Baruth: Well, I mean if somebody has a medical right, you know that they are an adult and can pursue their own medical care with their doctor then they should be doing that. If they are a minor, they are going to need their family involved. So this discussion, we have had about abortion for years. The place where this gets sticky is where someone, family, is hostile to in one case the idea of an abortion of a child. The other case, affirming gender identity and that’s where this discussion generates. 

Wright: I want to get back to the phone call, but I want to just go a tad further. Is there any point where a kid, a child, is too young [to make a] a decision, even with family, about changing their sexual identity?

Baruth: Well again, we’re talking about medical professionals working with the families.
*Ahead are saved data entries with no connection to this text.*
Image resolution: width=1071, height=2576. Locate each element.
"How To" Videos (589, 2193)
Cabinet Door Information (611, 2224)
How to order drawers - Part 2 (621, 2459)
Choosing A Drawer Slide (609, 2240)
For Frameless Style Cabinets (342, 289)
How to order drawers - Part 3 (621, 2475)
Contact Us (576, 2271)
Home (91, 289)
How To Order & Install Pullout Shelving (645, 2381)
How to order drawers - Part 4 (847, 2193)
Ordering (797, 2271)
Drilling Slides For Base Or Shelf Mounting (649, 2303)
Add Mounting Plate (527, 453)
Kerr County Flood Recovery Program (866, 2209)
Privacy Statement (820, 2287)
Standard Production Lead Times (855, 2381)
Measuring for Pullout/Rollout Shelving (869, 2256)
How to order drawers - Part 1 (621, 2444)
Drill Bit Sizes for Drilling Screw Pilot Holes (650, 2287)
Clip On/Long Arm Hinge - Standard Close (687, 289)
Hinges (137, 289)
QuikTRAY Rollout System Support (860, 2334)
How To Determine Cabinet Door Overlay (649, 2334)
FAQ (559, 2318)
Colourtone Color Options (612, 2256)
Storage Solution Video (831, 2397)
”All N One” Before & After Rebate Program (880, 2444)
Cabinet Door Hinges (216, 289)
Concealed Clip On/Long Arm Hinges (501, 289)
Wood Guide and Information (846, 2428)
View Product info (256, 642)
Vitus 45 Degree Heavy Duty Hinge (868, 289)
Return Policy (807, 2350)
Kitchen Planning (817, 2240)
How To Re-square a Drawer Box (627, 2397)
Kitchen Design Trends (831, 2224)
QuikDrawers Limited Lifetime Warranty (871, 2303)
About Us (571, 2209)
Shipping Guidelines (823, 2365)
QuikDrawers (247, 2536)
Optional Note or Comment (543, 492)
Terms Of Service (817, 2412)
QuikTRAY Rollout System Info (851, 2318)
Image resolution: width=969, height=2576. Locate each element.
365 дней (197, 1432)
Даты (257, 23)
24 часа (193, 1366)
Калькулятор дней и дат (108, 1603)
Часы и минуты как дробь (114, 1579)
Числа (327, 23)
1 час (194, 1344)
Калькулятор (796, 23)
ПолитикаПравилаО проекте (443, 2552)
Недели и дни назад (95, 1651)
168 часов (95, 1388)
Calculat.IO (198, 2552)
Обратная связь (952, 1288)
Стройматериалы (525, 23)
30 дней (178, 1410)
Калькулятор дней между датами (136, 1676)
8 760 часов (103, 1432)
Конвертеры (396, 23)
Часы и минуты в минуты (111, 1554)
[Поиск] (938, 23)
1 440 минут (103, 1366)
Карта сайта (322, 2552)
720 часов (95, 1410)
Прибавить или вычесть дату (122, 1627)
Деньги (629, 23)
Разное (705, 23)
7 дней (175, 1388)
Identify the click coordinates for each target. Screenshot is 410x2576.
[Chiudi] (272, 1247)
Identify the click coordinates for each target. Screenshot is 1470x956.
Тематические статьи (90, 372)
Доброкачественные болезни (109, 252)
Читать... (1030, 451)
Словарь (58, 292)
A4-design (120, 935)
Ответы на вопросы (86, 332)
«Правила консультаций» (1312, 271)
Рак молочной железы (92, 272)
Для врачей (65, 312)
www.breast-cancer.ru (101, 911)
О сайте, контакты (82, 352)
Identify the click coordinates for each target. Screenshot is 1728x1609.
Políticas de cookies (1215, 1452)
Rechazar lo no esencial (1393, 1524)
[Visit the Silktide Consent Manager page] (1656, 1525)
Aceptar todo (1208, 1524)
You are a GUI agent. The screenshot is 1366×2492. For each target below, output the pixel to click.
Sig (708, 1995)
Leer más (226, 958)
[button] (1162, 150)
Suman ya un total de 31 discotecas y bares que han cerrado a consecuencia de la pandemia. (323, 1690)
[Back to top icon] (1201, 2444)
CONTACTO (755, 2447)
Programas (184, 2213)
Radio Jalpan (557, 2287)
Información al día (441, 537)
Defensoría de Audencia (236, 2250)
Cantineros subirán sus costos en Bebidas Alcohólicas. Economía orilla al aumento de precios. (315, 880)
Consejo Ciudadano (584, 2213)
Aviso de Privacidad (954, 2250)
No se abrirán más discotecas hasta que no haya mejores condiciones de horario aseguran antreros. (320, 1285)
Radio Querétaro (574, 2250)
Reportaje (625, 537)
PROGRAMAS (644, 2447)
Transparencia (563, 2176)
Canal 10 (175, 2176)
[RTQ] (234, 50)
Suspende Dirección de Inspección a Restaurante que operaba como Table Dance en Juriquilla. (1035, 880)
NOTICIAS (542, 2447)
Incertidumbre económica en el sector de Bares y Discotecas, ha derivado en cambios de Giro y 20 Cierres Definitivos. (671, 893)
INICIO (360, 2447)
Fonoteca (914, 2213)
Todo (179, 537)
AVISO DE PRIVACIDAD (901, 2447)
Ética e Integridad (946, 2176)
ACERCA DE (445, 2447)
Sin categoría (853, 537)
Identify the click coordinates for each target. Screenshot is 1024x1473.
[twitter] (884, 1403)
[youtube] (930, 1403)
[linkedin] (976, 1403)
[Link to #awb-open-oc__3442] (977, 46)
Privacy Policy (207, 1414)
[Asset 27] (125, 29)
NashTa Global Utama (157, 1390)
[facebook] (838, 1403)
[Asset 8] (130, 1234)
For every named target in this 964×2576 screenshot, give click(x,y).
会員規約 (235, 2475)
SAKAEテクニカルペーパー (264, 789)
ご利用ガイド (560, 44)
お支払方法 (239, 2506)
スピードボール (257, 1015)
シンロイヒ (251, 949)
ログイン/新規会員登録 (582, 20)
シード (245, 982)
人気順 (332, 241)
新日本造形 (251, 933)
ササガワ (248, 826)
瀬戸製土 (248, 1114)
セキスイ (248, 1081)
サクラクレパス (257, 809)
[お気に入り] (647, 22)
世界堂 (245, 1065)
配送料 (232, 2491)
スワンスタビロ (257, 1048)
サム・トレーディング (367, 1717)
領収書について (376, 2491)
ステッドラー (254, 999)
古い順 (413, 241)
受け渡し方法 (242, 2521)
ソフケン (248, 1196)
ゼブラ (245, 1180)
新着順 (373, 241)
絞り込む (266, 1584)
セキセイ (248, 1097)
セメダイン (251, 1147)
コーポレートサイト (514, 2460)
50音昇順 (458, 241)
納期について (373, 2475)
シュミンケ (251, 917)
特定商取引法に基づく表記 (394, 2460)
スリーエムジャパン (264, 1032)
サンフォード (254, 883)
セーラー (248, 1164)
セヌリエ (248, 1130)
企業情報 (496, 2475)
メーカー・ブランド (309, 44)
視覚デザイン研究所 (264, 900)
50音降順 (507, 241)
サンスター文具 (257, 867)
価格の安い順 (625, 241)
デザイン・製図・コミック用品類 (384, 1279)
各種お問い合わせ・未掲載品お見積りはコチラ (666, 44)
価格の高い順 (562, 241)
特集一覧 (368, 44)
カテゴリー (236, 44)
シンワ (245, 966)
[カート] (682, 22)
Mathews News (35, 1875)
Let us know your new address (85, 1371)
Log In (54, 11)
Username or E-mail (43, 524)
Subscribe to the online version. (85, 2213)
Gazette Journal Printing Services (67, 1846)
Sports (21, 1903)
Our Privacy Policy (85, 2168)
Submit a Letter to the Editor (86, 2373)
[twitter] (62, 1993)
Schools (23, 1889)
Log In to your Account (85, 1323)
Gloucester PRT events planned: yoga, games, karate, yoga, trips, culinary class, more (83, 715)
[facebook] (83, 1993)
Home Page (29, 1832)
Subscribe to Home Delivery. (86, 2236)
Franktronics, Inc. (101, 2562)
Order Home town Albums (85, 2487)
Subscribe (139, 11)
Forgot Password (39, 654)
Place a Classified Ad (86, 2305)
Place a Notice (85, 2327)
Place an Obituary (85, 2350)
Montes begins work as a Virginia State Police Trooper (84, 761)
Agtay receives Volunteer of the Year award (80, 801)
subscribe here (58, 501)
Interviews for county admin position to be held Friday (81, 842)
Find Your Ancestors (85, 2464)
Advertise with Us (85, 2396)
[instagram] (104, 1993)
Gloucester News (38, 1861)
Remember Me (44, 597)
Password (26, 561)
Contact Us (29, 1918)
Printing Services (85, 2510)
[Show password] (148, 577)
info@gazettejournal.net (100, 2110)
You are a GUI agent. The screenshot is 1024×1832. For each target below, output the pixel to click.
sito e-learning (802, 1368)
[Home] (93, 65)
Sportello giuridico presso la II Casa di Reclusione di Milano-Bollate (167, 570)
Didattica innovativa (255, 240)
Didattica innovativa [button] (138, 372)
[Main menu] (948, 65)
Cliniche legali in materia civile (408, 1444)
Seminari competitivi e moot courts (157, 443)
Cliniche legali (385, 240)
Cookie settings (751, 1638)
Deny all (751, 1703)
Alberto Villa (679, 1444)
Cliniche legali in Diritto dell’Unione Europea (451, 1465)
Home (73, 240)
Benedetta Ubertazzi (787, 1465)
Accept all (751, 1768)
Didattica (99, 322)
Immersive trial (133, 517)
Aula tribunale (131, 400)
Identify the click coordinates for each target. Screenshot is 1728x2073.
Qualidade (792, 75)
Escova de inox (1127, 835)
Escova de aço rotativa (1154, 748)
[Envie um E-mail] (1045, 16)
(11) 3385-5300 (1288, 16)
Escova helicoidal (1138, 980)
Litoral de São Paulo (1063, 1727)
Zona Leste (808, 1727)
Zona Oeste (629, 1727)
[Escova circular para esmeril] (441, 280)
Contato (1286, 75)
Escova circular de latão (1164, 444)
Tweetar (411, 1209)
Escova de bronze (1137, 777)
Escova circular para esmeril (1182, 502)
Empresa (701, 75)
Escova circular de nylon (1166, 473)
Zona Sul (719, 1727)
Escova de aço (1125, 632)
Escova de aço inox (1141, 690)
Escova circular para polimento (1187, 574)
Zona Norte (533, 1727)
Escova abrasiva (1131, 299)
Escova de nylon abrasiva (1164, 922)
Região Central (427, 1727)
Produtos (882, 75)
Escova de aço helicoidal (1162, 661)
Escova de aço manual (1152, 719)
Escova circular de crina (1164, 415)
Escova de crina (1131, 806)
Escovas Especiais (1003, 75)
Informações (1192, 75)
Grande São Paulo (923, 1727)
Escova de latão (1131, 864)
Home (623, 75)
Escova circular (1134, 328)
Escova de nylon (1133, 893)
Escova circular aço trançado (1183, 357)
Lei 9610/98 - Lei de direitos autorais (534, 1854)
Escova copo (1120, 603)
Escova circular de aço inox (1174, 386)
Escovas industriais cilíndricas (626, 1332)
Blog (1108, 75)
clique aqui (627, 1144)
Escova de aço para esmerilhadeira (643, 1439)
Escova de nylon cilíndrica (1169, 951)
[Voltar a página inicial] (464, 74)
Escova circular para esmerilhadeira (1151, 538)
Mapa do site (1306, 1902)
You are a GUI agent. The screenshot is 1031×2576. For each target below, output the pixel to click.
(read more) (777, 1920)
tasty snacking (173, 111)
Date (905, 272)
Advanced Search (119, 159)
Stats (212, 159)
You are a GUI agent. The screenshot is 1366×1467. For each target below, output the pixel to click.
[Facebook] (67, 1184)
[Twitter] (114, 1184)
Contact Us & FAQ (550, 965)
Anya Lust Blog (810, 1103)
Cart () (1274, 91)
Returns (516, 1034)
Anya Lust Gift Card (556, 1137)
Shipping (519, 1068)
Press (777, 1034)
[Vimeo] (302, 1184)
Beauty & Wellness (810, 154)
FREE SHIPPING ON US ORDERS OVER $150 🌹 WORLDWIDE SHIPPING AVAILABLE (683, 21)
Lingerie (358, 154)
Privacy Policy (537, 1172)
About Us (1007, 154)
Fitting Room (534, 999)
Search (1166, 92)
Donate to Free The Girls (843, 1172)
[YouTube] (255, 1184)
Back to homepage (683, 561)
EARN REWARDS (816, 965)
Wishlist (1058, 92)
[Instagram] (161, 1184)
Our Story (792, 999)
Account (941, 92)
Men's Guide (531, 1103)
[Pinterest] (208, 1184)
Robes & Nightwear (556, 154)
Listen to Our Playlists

That’s not just MD’s, but in some cases therapists or psychiatrists trying to help to determine the best path for that child and that family. Um, so I tend to be the sort of person to side with medical experts on these issues. 

H.659 was sponsored by Reps. Tanya Vyhovsky, Taylor Small, Elizabeth Burrows, Brian Cina, Selene Colburn, Mari Cordes, Katherine Donnally, Emma Mulvaney-Stanak, Barbara Rachelson and Heather Surprenant, all Progressives or Progressive Democrats.